Podcast – Thomas Benedikter – Autonomie Ist Machbar (Teil 3)

Podcast – Thomas Benedikter – Autonomie Ist Machbar (Teil 4)


Von Thomas Benedikter

Am 4. November 2018 waren die 174.000 Wahlberechtigten der großen Pazifikinsel Neukaledonien erstmals aufgerufen, an der Urne zu entscheiden, ob die Inselgruppe weiterhin unter der Territorialhoheit der Kolonialmacht Frankreich bleiben oder ein unabhängiger Staat werden solle. 56,4 % der Abstimmenden stimmten für einen Verbleib Neukaledoniens als autonome Region unter der Territorialhoheit des französischen Staates. Wahlberechtigt waren nicht alle legal ansässigen französischen Staatsbürger, sondern nur jene Staatsbürger, die vor 1994 auf Neukaledonien gelebt und mindestens 20 Jahre Ansässigkeit in dieser autonomen Region nachweisen konnten.

Weil mehr als ein Drittel der Regionalversammlung ein weiteres Referendum verlangte, wurde am 4. Oktober 2020 ein zweites Referendum über die Unabhängigkeit abgehalten. Bei einer Wahlbeteiligung von 85% stimmten diesmal 53,3% der Neukaledonier für den Verbleib bei Frankreich. Dennoch ist das Thema Unabhängigkeit nicht endgültig vom Tisch, denn Neukaledonien bleibt eine Region, die von der UNO seit 1986 als „abhängiges nicht dekolonisiertes Gebiet“ geführt wird. Auch in Französisch-Polynesien, der zweiten autonomen Überseeregion Frankreichs, wollen politische Kräfte ein solches Referendum abhalten.
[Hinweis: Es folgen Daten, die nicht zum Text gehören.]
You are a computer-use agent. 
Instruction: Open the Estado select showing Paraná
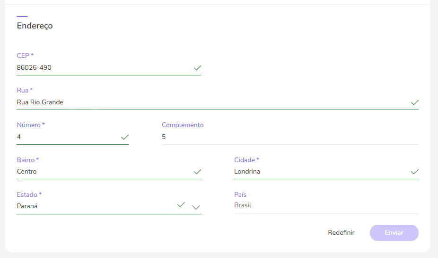(95, 206)
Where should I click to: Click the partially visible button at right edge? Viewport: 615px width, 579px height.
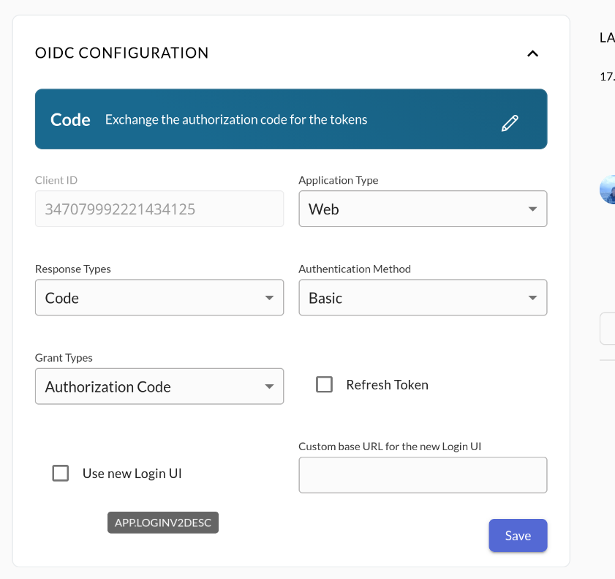click(x=608, y=329)
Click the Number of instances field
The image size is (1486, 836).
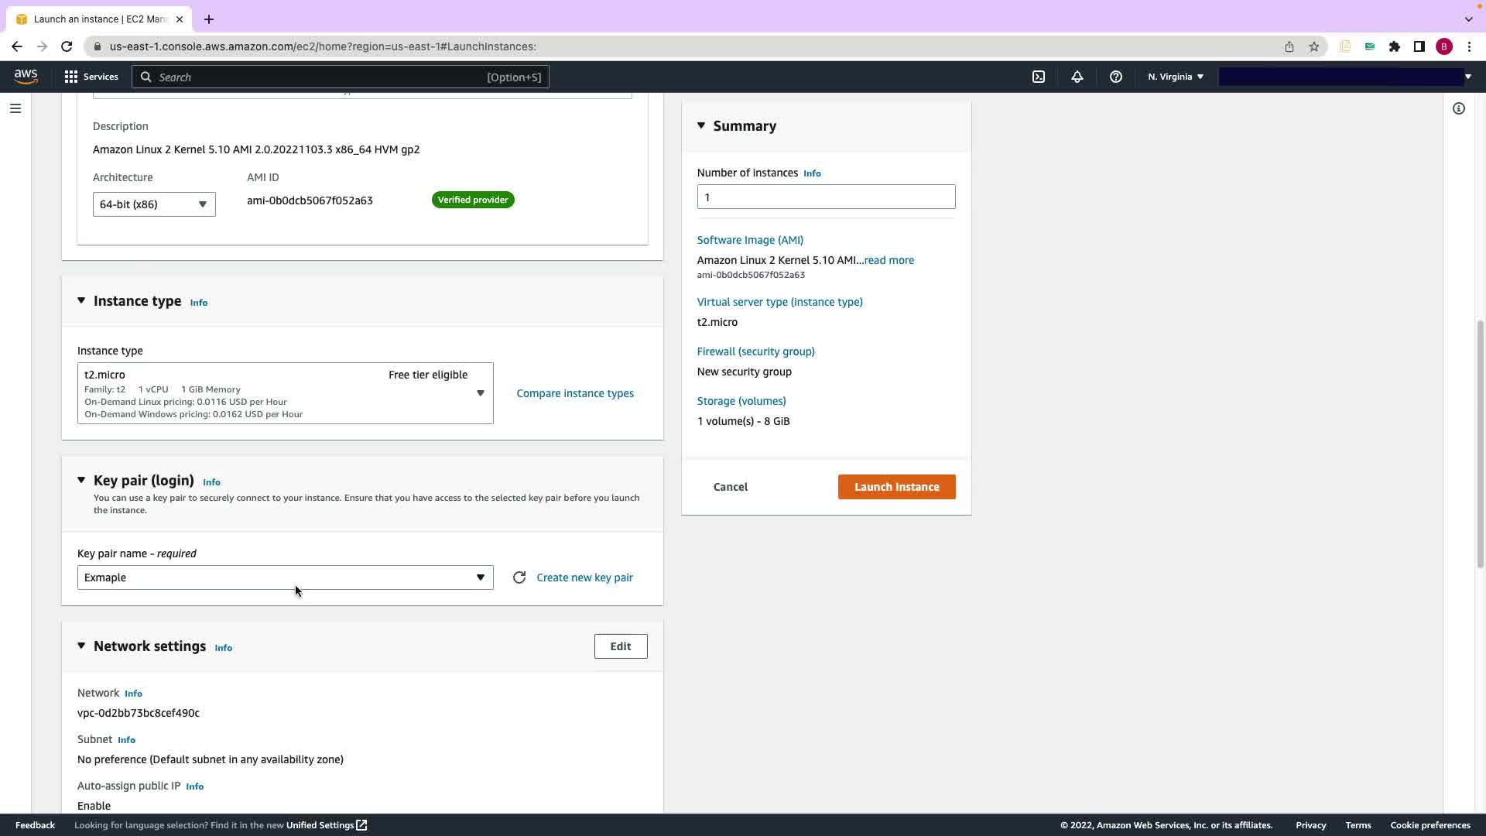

Frankreich hat diese Insel 1853 besetzt und ihre Ureinwohner, die melanesischen Kanaken, unterworfen und kolonisiert. Die Kolonialmacht förderte die Einwanderung von Franzosen, Asiaten und Polynesier anderer Kolonialgebiete, sodass die Kanaken heute nur mehr 39% der Bevölkerung bilden. 8% sind Polynesier aus dem ebenfalls französischen Wallis und Futuna. Neukaledonien hat somit eine multiethnische Gesellschaft, doch fast 60% der Bewohner sprechen keine autochthone Sprache mehr, sondern nur mehr Französisch. Der Widerstand gegen die französische Herrschaft organisierte sich erst in den 1970er Jahren. 1984 wurde die Nationale Befreiungsfront der Kanaken FLNKS gegründet, die sich bis heute für die Selbstbestimmung der Inselbevölkerung und ein freies „Kanaky-Neukaledonien“ einsetzt.
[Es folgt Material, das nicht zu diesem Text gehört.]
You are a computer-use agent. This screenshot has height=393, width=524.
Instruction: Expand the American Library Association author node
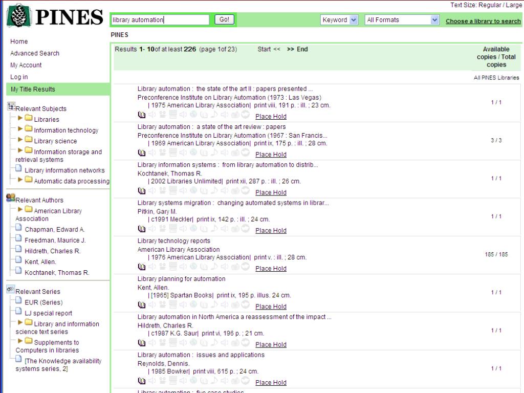20,210
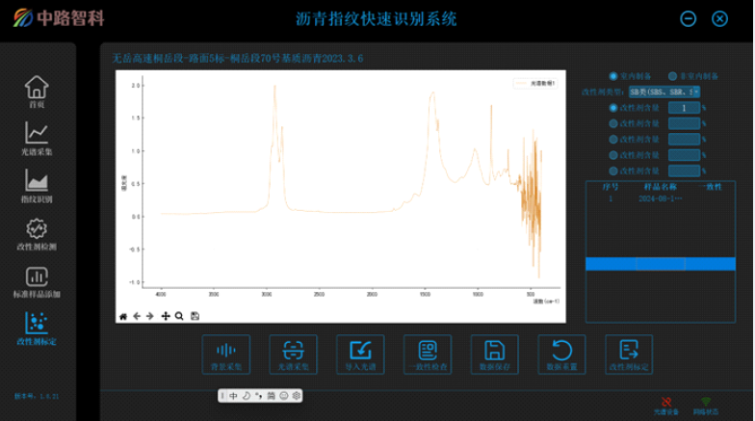The width and height of the screenshot is (755, 421).
Task: Select the 室内制备 radio option
Action: (613, 76)
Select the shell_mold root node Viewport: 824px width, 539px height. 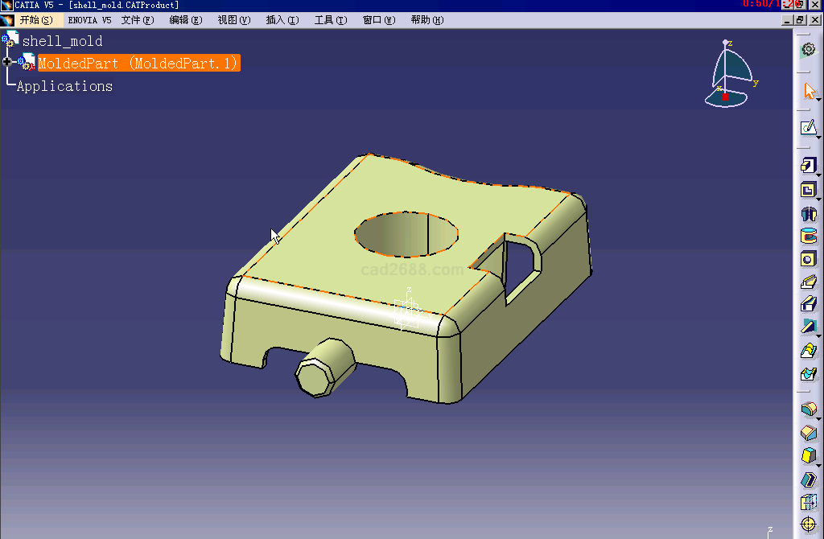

Neukaledonien hat seit dem Friedensabkommen von Nouméa von 1998 echte Territorialautonomie mit einer direkt gewählten Regionalversammlung und einer von der Versammlung gewählten Regionalregierung. Bis 2003 war Neukaledonien ein sog. Überseeterritorium, seit 2003 eine „Kollektivität sui generis“ (Region mit Sonderstatut), die zwei Vertreter in die Nationalversammlung in Paris entsendet. In diesem Rahmen kann die Regionalversammlung in den meisten Politikbereichen selbst Gesetze verabschieden und eine eigene Regierung wählen, die wie in Nordirlandgemäß Konkordanzprinzip von allen größeren Parteien getragen wird. Nicht zu den autonomen Zuständigkeiten gehören die Verteidigung, die Justiz, die Geld- und Kreditpolitik, die Polizei, das Strafrecht und die Migrationspolitik. Noch nicht übertragen worden sind das Kommunikationswesen, die Hochschulausbildung und einige öffentliche Körperschaften.

Die politische Landschaft Neukaledoniens ist zweigeteilt zwischen Gegnern (Loyalisten) und Befürwortern der Unabhängigkeit. Die Ureinwohner, die sozial und wirtschaftlich meist schlechter gestellten Kanaken und Polynesier, unterstützen eher die Unabhängigkeit; die Caldoches, wie sich die Nachfahren der französischen Einwanderer nennen, befürworten den Verbleib bei Frankreich. Auf Neukaledonien sind es primär die Linkskräfte, die für die Loslösung von Frankreich eintreten, während die Caldoches in der Regel zu den wirtschaftlich Privilegierten gehören. Die Loyalisten sind nicht etwa homogen: es gibt dezidiert nationalistische Kräfte, die sogar jeden Ausbau der Autonomie ablehnen. Andere Kräfte begrüßen die gemeinsame, neukaledonische Identität und befürworten mehr Autonomie ohne Sezession. Neukaledonien sei „eine kleine Nation“ im Rahmen Frankreichs ähnlich wie Schottland im Vereinigten Königreich und Québec in Kanada, wird argumentiert. Das Nein zur Sezession wird mit der hohen wirtschaftlichen Abhängigkeit der Insel von Frankreich, mit der Sicherheit und der hohen Lebensqualität dank der Unterstützung aus Frankreich begründet.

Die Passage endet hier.